Hace unos meses, Gustavo mi socio me invitó a comer a un restaurante cuyo nombre jamás había escuchado. “Debe ser nuevo”, pensé. Generalmente soy yo quien elige o recomienda el lugar, pero esta vez se limitó a mandarme una dirección y un horario. El restaurante se encuentra tras la puerta de una casa que ocupa una esquina ubicada en una colonia que frecuento mucho. De todas las veces que había pasado por ahí —caminando o en bici— jamás me había fijado en esa fachada. Eso lo hacía más emocionante. Qué rica la sensación de entrar por primera vez a un restaurante, qué gratificante no saber qué esperar. Qué liberador no ir detrás del platillo más instagrameado, ni visitar el restaurante porque así lo sugirió (inserte su nombre de “creador de contenido” favorito).
Llegué primero que Gus y me ubicaron en una mesa junto a una ventana con cortinas. Pero antes pasé por una barra en donde comían algunos comensales de cara al chef, un tipo alto, español y con porte de cocinero de los de antes. El lugar es elegante pero no se siente apretado. Lo que sí se percibe es que se toman la cocina en serio.

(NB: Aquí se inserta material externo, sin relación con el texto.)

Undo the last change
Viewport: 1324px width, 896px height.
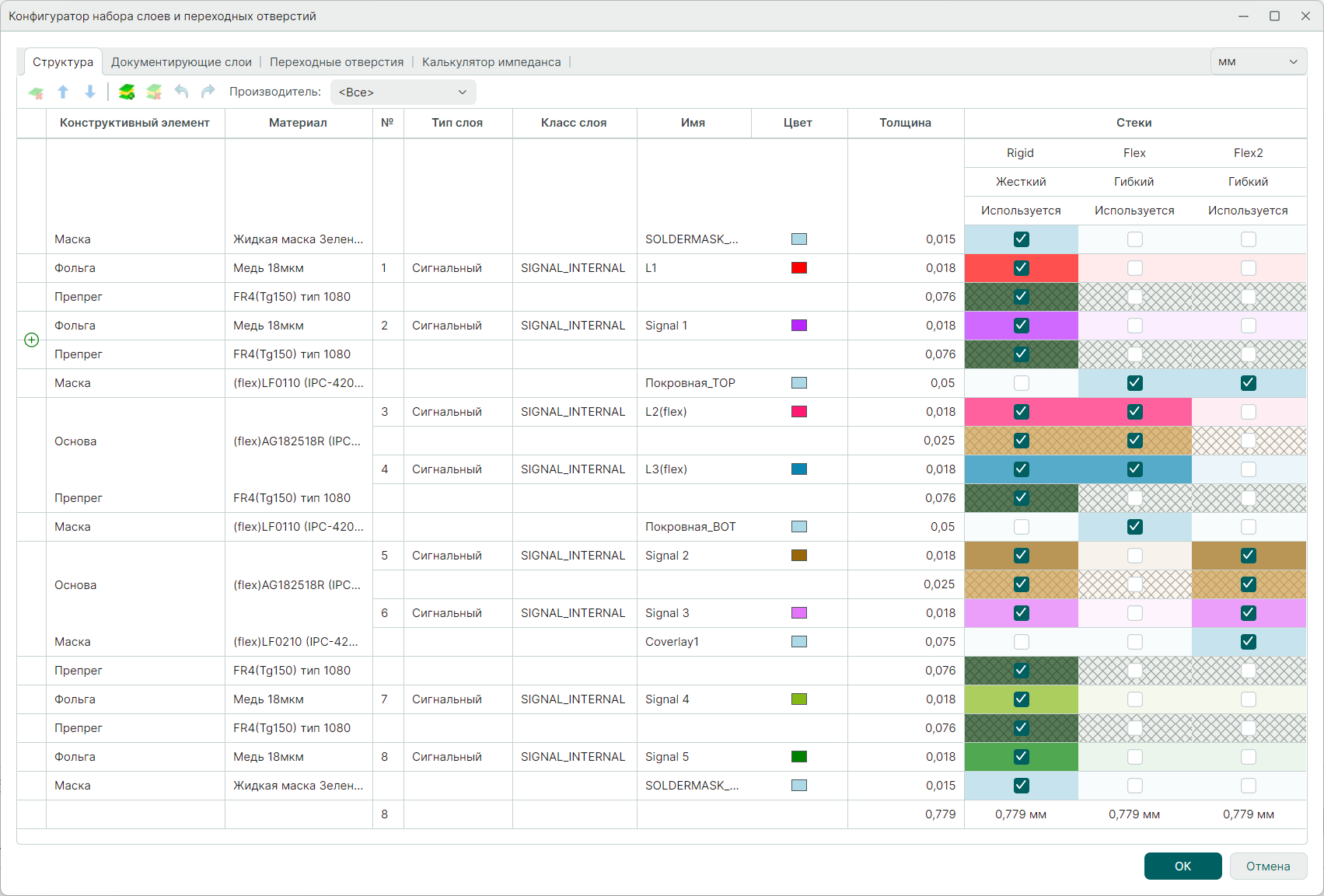(x=181, y=92)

Encima de la barra una bocinita Marshall traía la playlist. Me pedí una cerveza y paré el ojo. No desfilan muchos cocineros ni meseros, solo los suficientes. La optimización del espacio es total: parece como si aquello hubiera sido una cochera o la planta baja de una casa de antaño de una familia de clase media o media-alta. Los primeros platos se sirven en la barra y después la gente pasa a una de las pocas mesas que hay distribuidas en el lugar. A partir de ahí empieza un menú con platillos de tremenda ejecución. Una sorpresa detrás de la otra. Pedí otra cerveza y, finalmente, llegó Gus. A comer.
Lo que más me gustó de este lugar —además de la tremenda secuencia de comida— es su ser clandestino por las razones correctas. No es una estrategia cool de misticismo en función de la mercadotecnia. No es un speakeasy ni un club secreto. Es un restaurante que encontró en su ascetismo la posibilidad de enfocarse en una experiencia gastronómica íntima, basada en un menú cambiante supeditado al producto de temporada, sin mayor promesa o expectativa generada fuera del boca en boca.
Desconozco si su reclusión detrás de una puerta sin letrero sea una herramienta para llevar un negocio de manera clandestina frente al fisco, pero lo dudo: al poco tiempo me enteré de que, contrario a lo que yo pensaba, este lugar lleva años operando del mismo modo. Llegas por reservación y esta la consigues por teléfono, por recomendación de algún cliente.
En la época de la sobreexposición de absolutamente todo, el lujo parece recordar que su máxima virtud reside en la autenticidad y en respetar, ante todo, el propósito inicial. El lujo invisible, lejos de ser clasista, escoge el anonimato, se olvida de los egos y elige ser real. Estoy seguro de que vamos a ver más de esto en el futuro inmediato. Porque hay algo en el exceso de información y propuestas que nos empieza a cansar a quienes solo queremos comer rico y pasarla bien, sin tener que informárselo al mundo con una foto o un reel. Mi responsabilidad, desde luego, es que de este lugar tan fantástico del que les hablo, se enteren por sus propios medios. No me lo tomen a mal.